STARTUP 1 | Page 155

rebirthday

Wouldn’t it be possible to think of death in the broader sense of metamorphosis, as the end of a stage and emergence of a new one, and that a transformation process not always leads to degeneration?

The end of the Mayan calendar, December 21, 2012, was interpreted as the moment when the world would reach its end. The international media turned their sensationalistic weaponry to twist the global apocalypse forecasted by the mysterious pre-Columbian culture into a big show. Nothing occurred, of course, and the ideological phantasmagoria of merchandise turned image proved, once again, no more than a commercial strategy. The Mayan calendar may have marked, rather than a universal cataclysm, another sort of ending. And it´s just that the western, colonial concept of the icons of global culture has been so efficient that it has imposed a notion of endings always linked to death in its modern, western, enlightened meaning: the annihilation of the human being. But this is not as hopeless as it seems.
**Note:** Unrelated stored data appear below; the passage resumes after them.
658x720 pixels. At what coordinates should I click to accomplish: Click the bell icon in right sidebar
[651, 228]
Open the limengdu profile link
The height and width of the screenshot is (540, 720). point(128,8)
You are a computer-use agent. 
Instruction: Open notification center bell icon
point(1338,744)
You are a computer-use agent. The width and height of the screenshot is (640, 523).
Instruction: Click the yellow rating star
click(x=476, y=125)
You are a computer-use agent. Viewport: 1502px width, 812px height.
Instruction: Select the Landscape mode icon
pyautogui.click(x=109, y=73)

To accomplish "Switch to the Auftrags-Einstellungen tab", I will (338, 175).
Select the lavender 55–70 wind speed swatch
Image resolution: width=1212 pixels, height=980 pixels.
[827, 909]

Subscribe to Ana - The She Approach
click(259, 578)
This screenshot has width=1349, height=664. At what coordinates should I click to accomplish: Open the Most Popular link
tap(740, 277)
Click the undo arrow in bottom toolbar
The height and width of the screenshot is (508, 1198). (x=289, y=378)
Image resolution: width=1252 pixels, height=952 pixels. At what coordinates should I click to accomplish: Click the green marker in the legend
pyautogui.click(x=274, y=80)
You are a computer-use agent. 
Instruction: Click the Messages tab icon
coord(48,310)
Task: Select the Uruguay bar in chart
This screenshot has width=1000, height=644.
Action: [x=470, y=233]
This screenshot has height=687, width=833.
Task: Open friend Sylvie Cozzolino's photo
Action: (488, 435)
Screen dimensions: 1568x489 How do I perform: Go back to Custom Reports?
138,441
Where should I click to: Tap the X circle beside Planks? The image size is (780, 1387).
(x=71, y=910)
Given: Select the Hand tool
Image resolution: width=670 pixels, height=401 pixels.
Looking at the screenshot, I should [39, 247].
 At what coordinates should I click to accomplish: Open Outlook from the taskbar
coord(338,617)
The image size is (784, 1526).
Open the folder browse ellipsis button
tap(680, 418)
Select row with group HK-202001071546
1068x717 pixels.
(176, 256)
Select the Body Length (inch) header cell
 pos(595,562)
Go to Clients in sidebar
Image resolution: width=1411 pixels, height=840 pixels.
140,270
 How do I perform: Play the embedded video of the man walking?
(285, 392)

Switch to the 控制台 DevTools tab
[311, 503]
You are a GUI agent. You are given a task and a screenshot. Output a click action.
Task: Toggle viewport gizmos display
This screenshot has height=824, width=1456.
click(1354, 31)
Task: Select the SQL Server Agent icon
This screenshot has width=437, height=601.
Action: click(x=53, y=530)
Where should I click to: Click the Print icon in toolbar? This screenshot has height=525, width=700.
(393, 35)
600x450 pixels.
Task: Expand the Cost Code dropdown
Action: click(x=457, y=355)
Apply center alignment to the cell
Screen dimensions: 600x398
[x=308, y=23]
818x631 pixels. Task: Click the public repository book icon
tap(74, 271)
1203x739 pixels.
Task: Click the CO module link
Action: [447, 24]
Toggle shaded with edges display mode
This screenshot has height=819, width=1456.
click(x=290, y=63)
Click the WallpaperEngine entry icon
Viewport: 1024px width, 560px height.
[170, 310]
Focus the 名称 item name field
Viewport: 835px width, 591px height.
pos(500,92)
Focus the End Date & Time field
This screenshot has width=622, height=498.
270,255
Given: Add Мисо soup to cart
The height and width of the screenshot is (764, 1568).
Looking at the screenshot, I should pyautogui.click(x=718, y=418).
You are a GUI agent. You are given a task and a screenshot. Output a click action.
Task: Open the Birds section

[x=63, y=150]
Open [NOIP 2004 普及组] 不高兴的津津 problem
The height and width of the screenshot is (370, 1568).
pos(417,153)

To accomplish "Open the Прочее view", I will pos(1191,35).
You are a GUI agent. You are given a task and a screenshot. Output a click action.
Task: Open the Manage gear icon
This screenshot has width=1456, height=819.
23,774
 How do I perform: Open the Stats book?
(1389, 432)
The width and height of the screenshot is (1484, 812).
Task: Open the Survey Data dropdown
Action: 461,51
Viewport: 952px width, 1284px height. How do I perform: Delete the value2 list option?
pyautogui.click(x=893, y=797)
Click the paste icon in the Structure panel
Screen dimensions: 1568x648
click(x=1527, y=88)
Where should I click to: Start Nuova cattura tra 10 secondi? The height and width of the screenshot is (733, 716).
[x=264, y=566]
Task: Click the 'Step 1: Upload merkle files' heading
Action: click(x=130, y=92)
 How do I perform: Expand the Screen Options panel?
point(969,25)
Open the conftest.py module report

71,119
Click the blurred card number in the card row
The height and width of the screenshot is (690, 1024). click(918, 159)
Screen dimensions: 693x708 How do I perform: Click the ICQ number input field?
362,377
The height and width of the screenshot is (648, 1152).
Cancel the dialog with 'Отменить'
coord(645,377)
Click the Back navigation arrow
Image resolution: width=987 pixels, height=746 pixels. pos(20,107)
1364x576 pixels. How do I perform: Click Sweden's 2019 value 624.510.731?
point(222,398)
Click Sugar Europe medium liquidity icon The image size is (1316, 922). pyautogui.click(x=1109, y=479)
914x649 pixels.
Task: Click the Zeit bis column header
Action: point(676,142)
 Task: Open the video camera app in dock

Wouldn’t it be possible to think of death in the broader sense of metamorphosis, as the end of a stage and emergence of a new one, and that a transformation process not always leads to degeneration? Absolute Nihilism, a disease, fear as a way for filling pockets… And at some point along the path, a mind-conquering idea that works through benevolence and vehemence: a renaissance. That was precisely the word the Italian artist Michelangelo Pistoletto used to baptize December 21 as the “Day of Renaissance”.

The “Rebirth” or “Renaissance” project is inspired in the previous notions and in the idea of a “Third Paradise”, a way through which Pistoletto synthesizes in his book Omnitheism and Democracy the journey of humankind, past and future.